Linguini with Morel Mushrooms, Peas, and Ramps – Barbera
Morels, for me, are the most tempting mushrooms. I wait for them anxiously each year and can’t get enough of them in their short spring season. They have a wholesome, satisfying richness that makes them worth the price for a few pounds each year. Sautée them down slowly with olive oil until they have lost half or more of their moisture to concentrate their flavor, then add ramps and peas before tossing in the linguini. The color of the peas with the pungent onion-like flavor of the ramps will provide a backdrop for the morels to shine and showcase the seasonality of the dish. Pair with a glass of northern Italian Barbera, a grape with a similar taste profile to New World Cabernet Sauvignon in blind tastings. Barbera has a medium-to-full body with bright acidity and moderate tannins beside succulent flavors of blackberry and plum. The wine will frame the taste of the dish without overwhelming it – enhancing this Italian inspired celebration of the season.

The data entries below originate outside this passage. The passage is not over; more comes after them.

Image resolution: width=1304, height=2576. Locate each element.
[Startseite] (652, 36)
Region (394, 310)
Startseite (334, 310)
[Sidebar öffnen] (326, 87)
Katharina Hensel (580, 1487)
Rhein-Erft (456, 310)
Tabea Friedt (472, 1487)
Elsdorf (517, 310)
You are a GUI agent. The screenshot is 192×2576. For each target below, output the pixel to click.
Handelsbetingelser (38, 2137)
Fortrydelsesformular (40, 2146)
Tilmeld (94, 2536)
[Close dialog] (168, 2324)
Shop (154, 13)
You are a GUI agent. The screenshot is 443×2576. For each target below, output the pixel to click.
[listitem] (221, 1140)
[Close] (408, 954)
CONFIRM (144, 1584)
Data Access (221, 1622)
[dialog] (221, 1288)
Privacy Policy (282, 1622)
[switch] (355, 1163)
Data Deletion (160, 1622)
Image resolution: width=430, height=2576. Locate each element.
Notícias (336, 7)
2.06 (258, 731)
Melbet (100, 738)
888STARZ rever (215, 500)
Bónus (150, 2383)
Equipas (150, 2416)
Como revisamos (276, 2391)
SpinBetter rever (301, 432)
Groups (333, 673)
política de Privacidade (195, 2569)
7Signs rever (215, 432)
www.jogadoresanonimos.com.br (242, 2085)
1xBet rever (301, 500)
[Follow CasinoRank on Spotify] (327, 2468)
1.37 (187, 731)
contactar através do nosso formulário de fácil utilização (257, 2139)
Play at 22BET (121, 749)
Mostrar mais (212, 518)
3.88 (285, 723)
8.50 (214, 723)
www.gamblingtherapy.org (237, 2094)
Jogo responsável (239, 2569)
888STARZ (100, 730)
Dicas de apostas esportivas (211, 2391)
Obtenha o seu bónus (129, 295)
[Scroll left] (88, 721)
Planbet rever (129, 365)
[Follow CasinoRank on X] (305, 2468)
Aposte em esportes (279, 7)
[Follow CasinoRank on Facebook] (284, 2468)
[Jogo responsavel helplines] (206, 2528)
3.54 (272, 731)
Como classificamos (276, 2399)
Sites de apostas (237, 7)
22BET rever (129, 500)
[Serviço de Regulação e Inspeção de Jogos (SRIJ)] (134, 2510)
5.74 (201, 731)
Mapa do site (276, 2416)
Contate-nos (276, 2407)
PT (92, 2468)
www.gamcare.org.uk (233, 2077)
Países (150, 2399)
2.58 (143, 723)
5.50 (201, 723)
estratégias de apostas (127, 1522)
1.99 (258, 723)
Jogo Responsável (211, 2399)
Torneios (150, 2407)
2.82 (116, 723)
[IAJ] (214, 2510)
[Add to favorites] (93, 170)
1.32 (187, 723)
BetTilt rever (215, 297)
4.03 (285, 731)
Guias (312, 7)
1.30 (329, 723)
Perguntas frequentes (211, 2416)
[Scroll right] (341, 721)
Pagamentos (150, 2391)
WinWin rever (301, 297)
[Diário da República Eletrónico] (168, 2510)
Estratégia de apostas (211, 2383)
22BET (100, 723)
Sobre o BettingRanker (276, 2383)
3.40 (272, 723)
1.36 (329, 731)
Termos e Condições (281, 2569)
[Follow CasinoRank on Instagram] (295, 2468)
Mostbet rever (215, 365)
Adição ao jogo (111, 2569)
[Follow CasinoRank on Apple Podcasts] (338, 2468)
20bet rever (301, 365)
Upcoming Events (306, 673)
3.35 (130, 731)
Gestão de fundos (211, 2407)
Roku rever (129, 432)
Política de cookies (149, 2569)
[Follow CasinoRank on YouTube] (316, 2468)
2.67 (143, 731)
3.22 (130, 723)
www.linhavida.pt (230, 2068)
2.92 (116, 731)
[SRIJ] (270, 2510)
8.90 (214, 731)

Rhubarb Raspberry Crumble – Ruby Port
The rhubarb plant may be most appreciated in colder climates where gardeners have fewer options about what to grow in the spring, but no matter where you live, you should give it a try. Rather than making an entire pie, simply start with a pie filling consisting of rhubarb, raspberries, coconut oil, and sugar or honey in a baking dish, and cover with sugar, oatmeal, and cinnamon. You’ll be amazed at how easy it is to make and how much everyone will love it, especially when paired with a glass of ruby Port. Port is a sweet, high-alcohol red wine from Portugal. The ruby variety is not aged in oak and therefore has a predominantly fruity flavor of candied berries and cherries. The pairing of your crumble and wine will provide a decadent, jubilant finale to your springtime meal.